DRINKING DRAMA:
THE CODEPENDENT WIFE

  
By Sherri Lederman Mandell
  

Introduction by Dr. Michael Tobin

One of the hardest marital truths to learn is: No matter how hard you try, you can't change your partner. In a codependent relationship, one partner tries desperately to cure the other's problem (drinking, drugs, etc.) -- often deflecting attention from her own inadequacies or problems. As long as the codependent is more concerned about her partner's problems than the partner himself, the partner will not change. As she pushes, he resists -- a perfect diversion for him. He can shift focus from his drinking problem to his nagging wife and then feel justified in blaming her for his difficulties. The challenge for the codependent spouse is to let go of responsibility for her partner. As she shifts responsibility back to him, he may understand that his drinking problem belongs to him.

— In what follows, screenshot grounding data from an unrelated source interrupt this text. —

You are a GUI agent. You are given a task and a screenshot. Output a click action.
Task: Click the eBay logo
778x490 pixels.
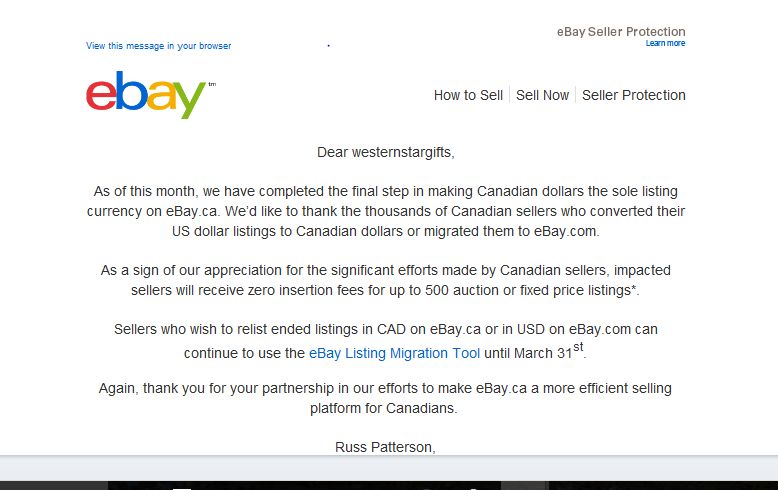coord(146,94)
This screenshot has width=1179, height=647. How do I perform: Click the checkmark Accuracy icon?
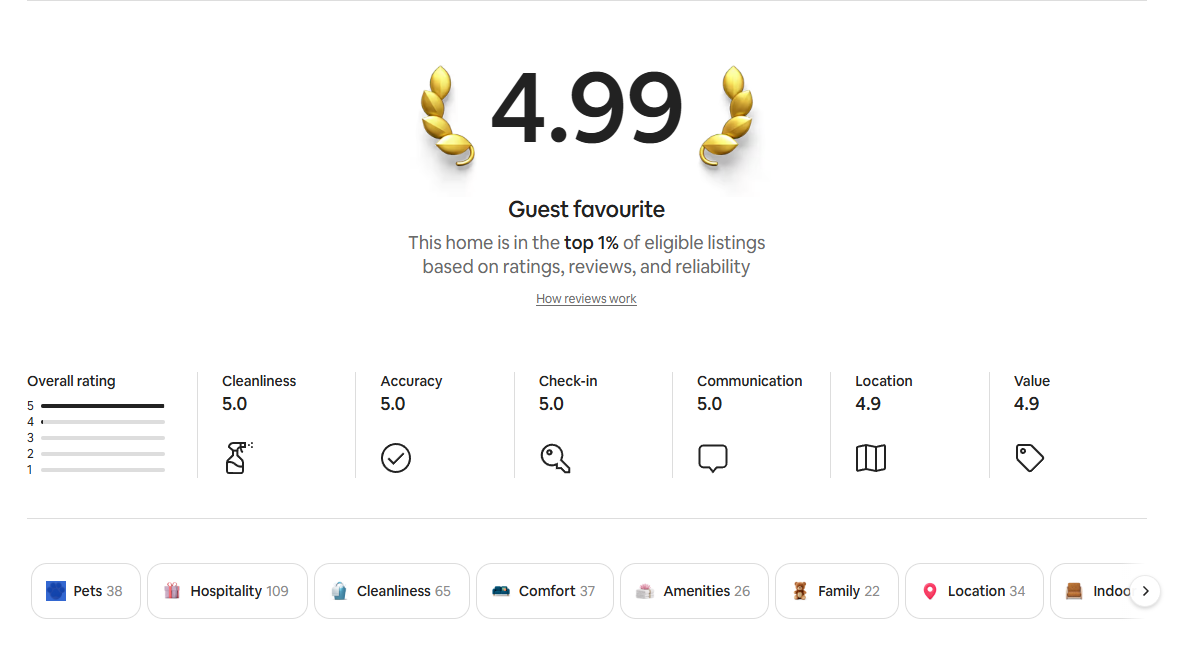[x=396, y=458]
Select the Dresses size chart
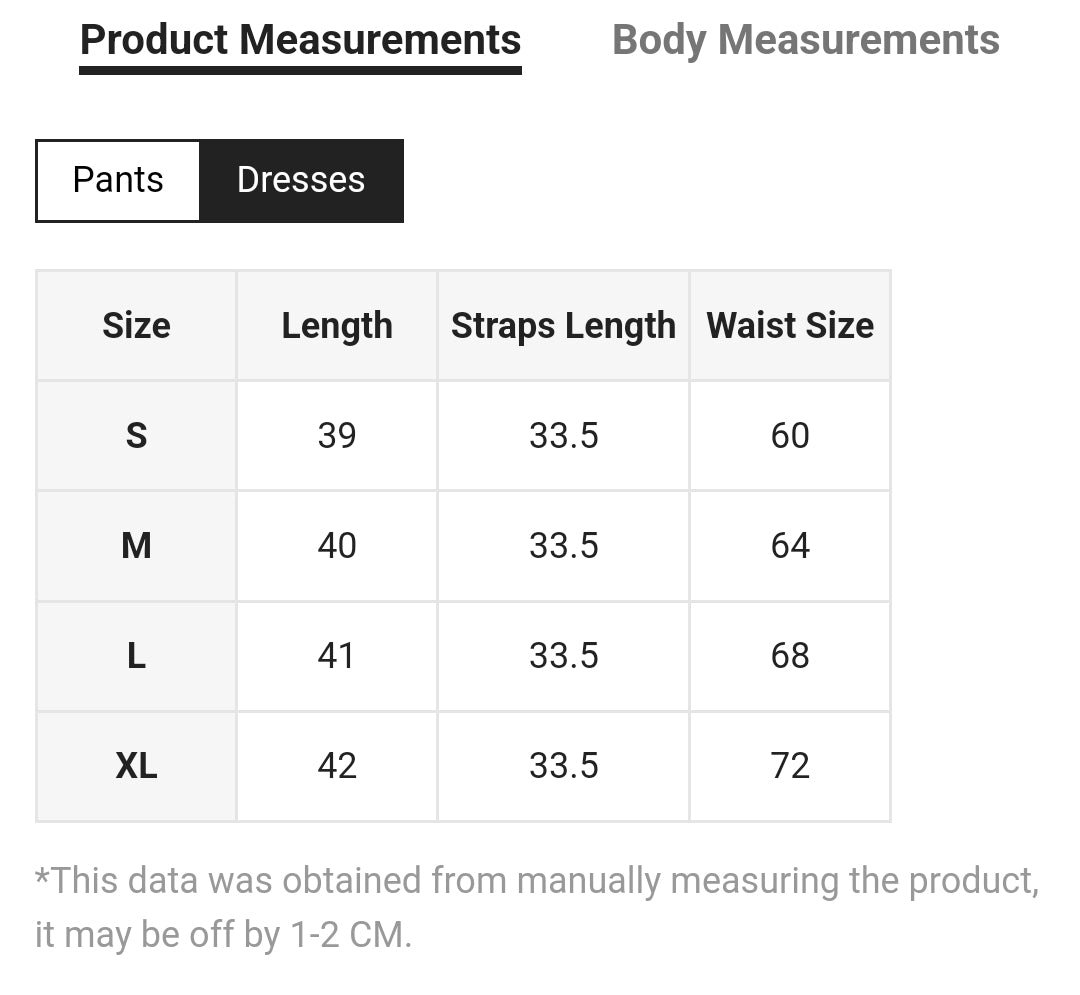The height and width of the screenshot is (995, 1080). 301,180
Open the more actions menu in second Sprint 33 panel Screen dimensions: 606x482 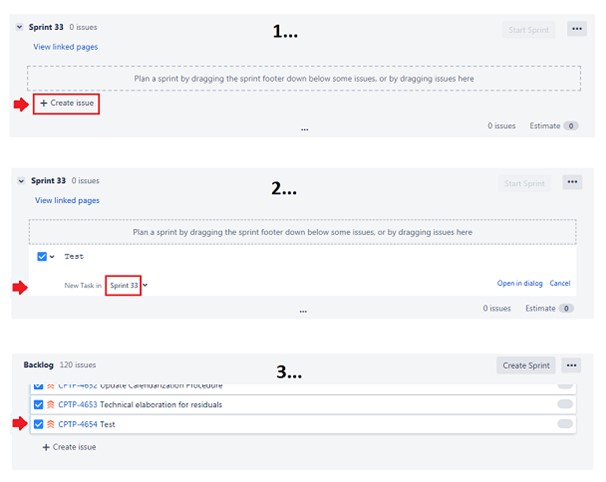tap(572, 182)
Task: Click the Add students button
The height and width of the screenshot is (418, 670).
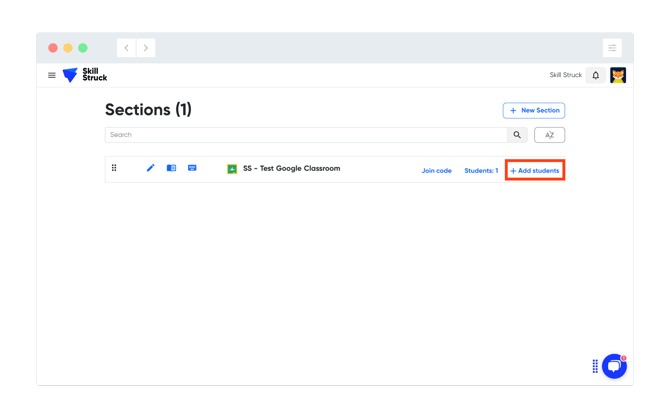Action: (x=535, y=171)
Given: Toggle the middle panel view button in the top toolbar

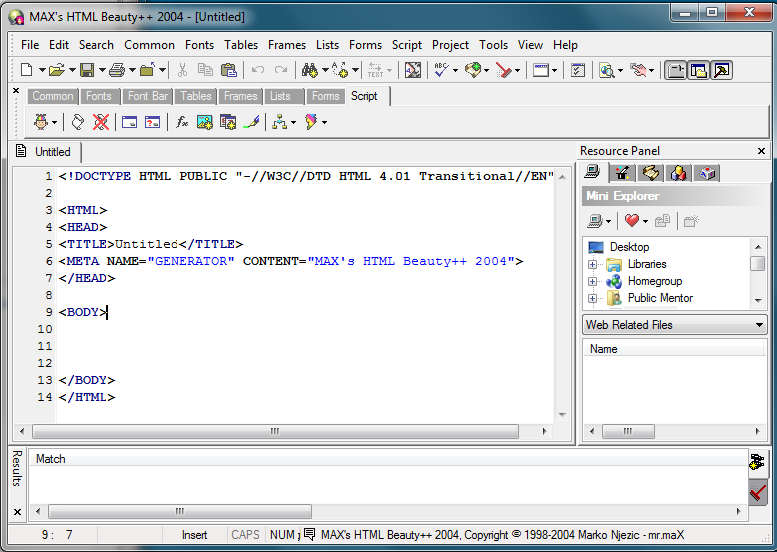Looking at the screenshot, I should (698, 70).
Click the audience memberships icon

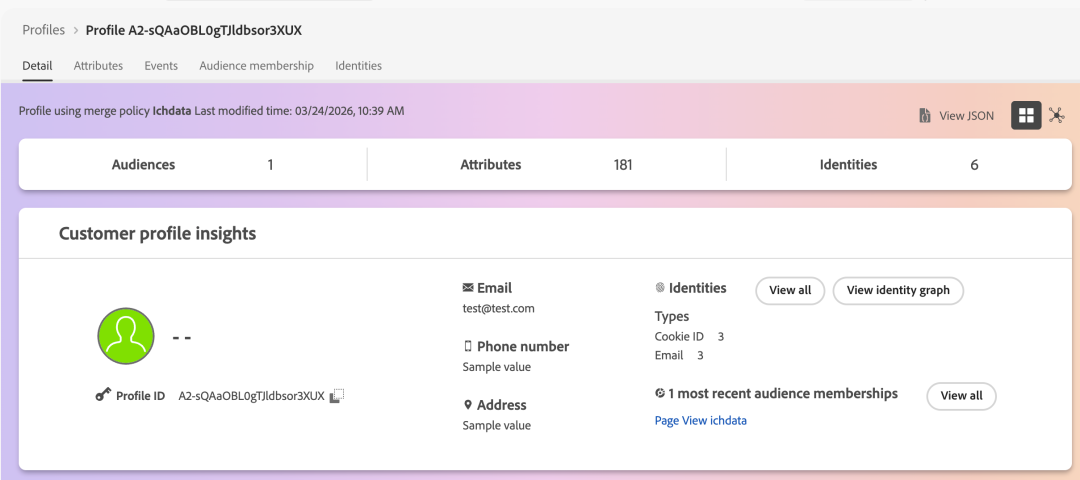click(x=660, y=394)
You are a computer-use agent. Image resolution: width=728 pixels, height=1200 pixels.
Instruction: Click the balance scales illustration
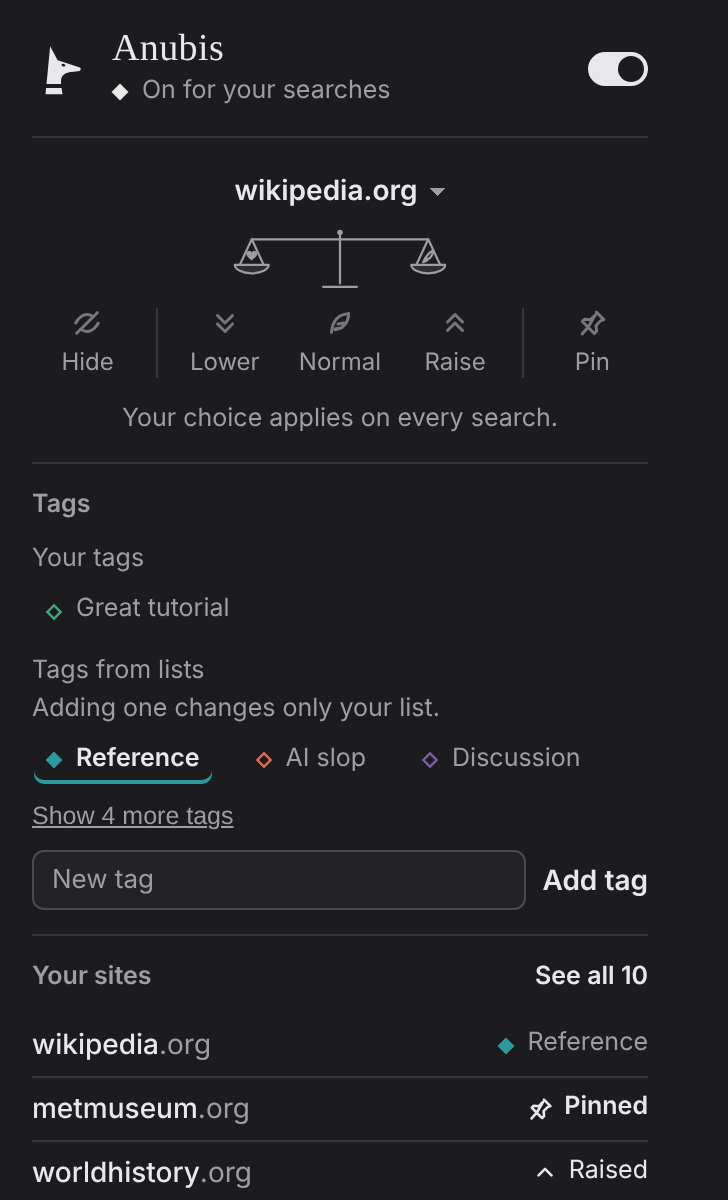pos(340,259)
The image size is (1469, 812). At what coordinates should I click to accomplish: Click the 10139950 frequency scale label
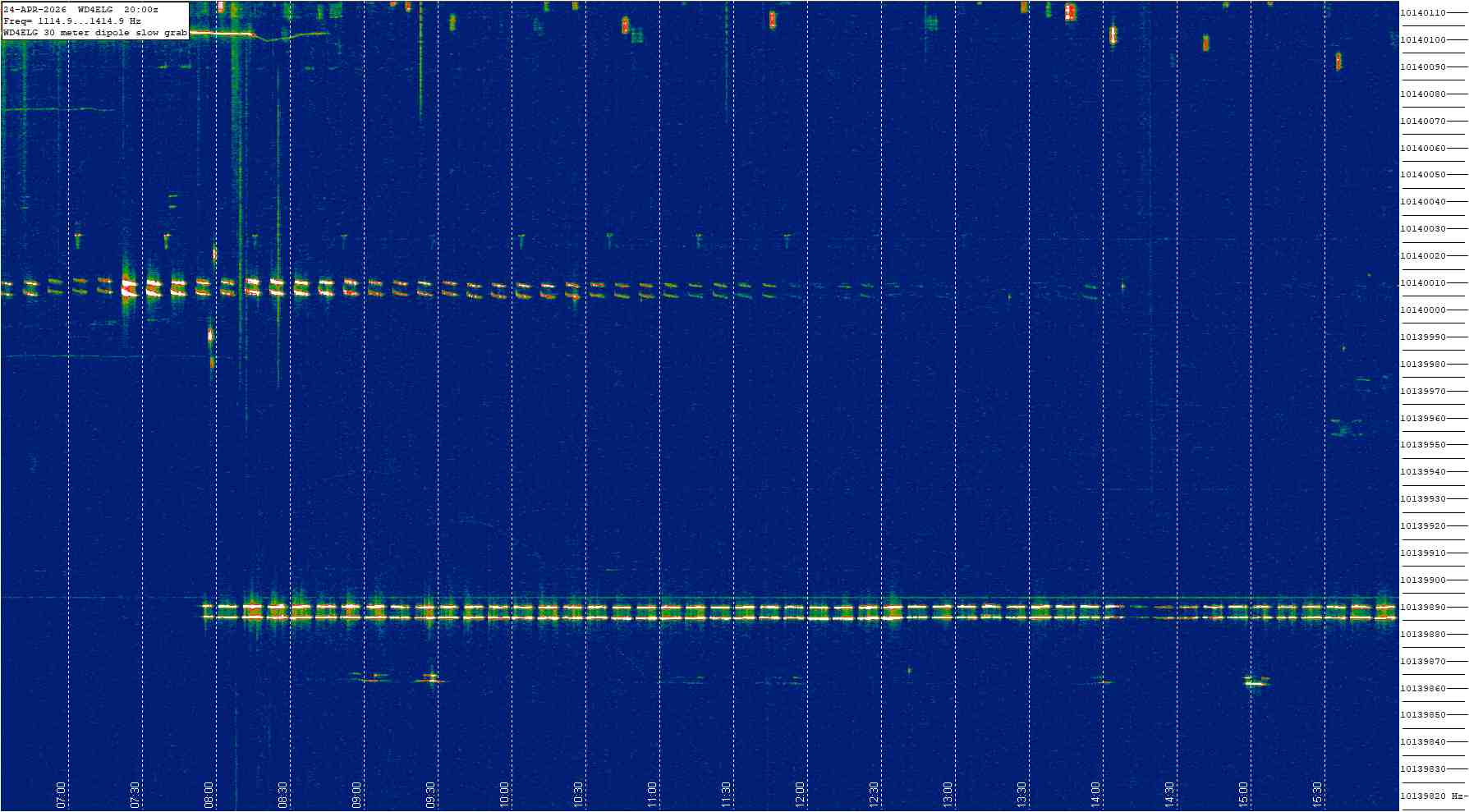[x=1423, y=445]
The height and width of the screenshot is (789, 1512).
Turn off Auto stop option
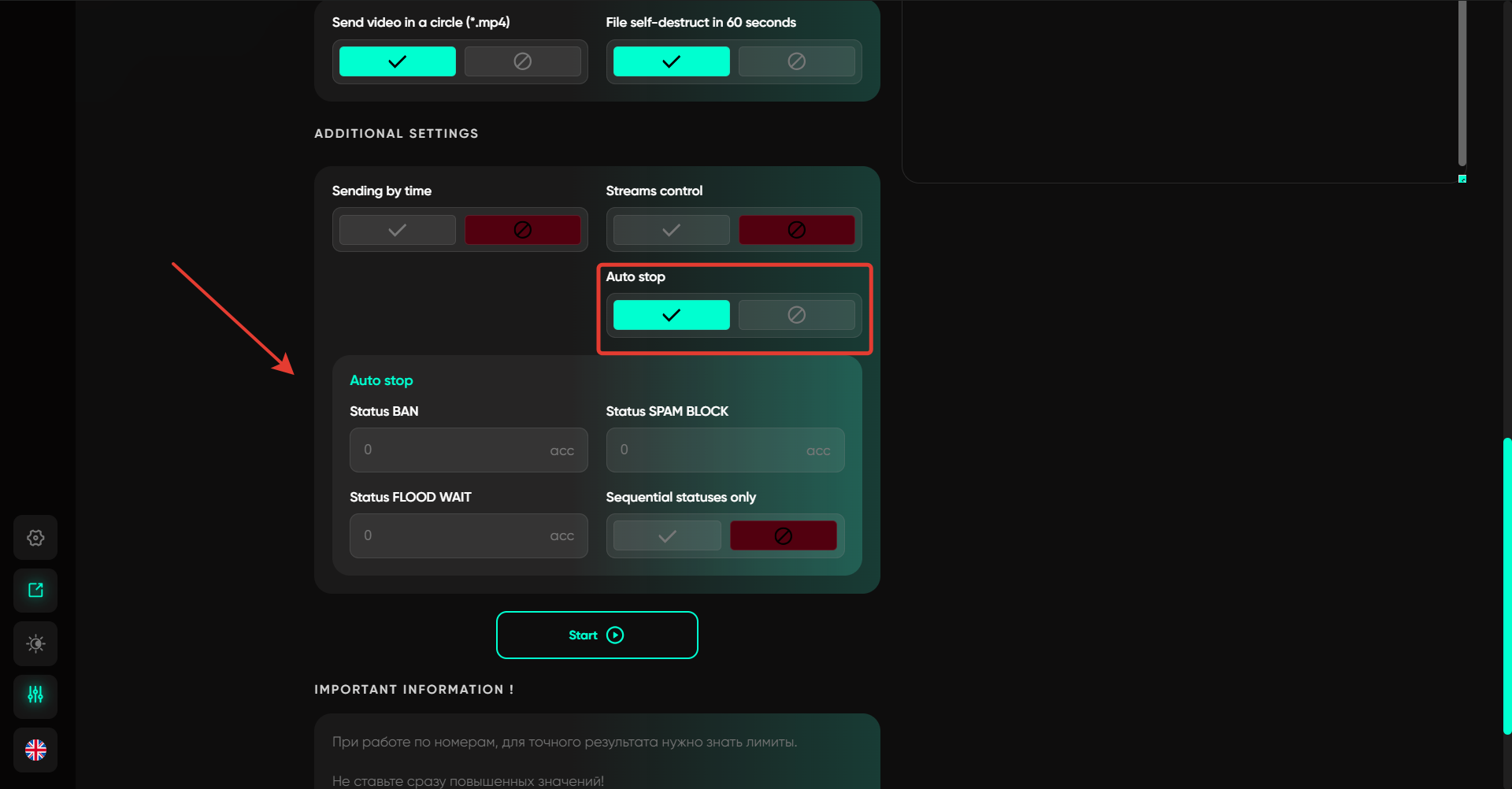796,315
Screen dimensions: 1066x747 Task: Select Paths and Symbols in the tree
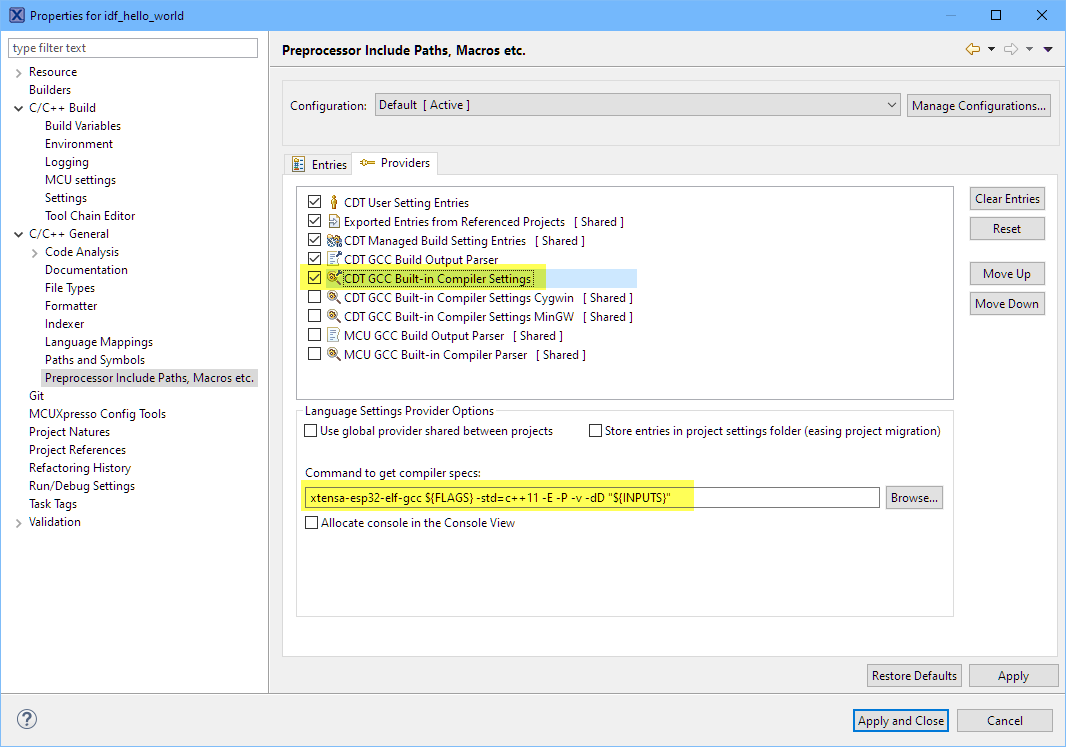click(x=95, y=360)
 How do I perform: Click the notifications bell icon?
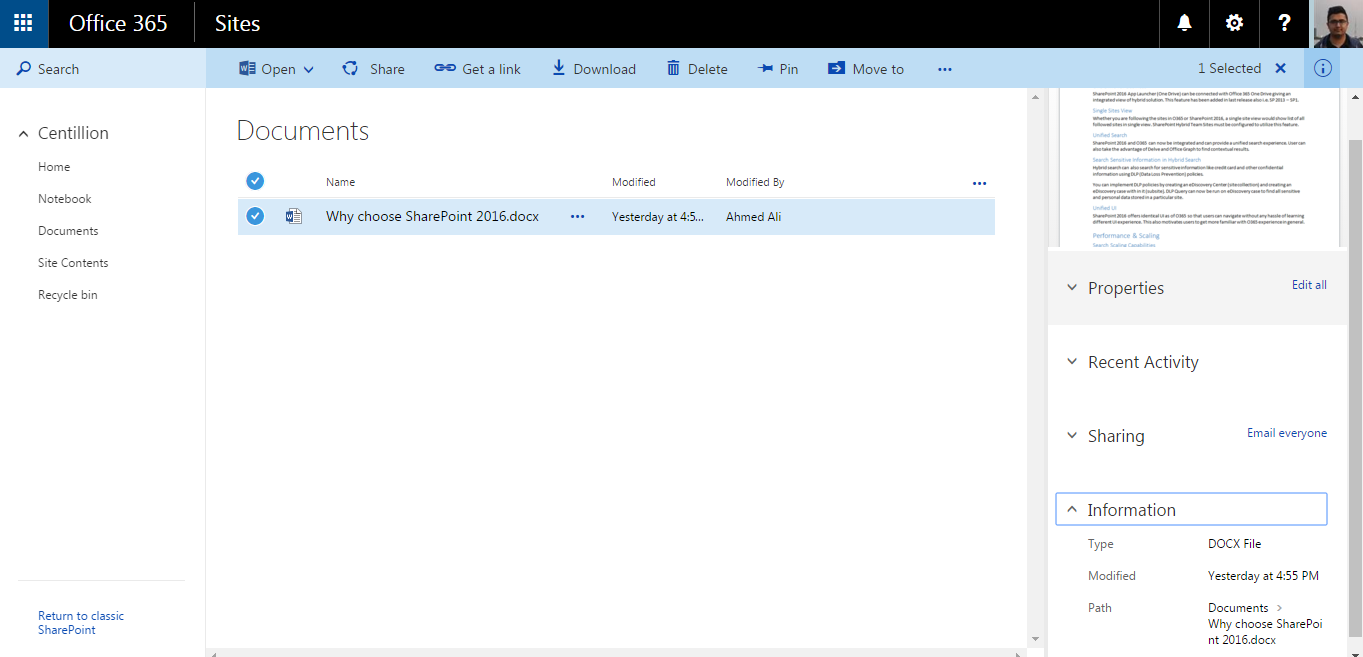[1184, 24]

In this drama, Lia (32) is desperately trying to change her husband, Robert, a firefighter. They have two kids.

Robert has been a drinker since the beginning of the marriage, but since they've had kids, he's been drinking more and more.

Tonight they're supposed to meet a new friend of Lia's for dinner. And Lia doesn't want to be embarrassed. So she confronts her husband.

But Lia's words only make her husband angry. The truth is: Lia is powerless to change him. Instead, she needs to take care of herself -- and stop taking responsibility for his drinking problem.

She needs to face her own issues: perhaps she is afraid of taking responsibility for herself because she is afraid of leaving him, afraid of being alone or feeling abandoned.

Lia's focus needs to move inward, away from her husband's drinking.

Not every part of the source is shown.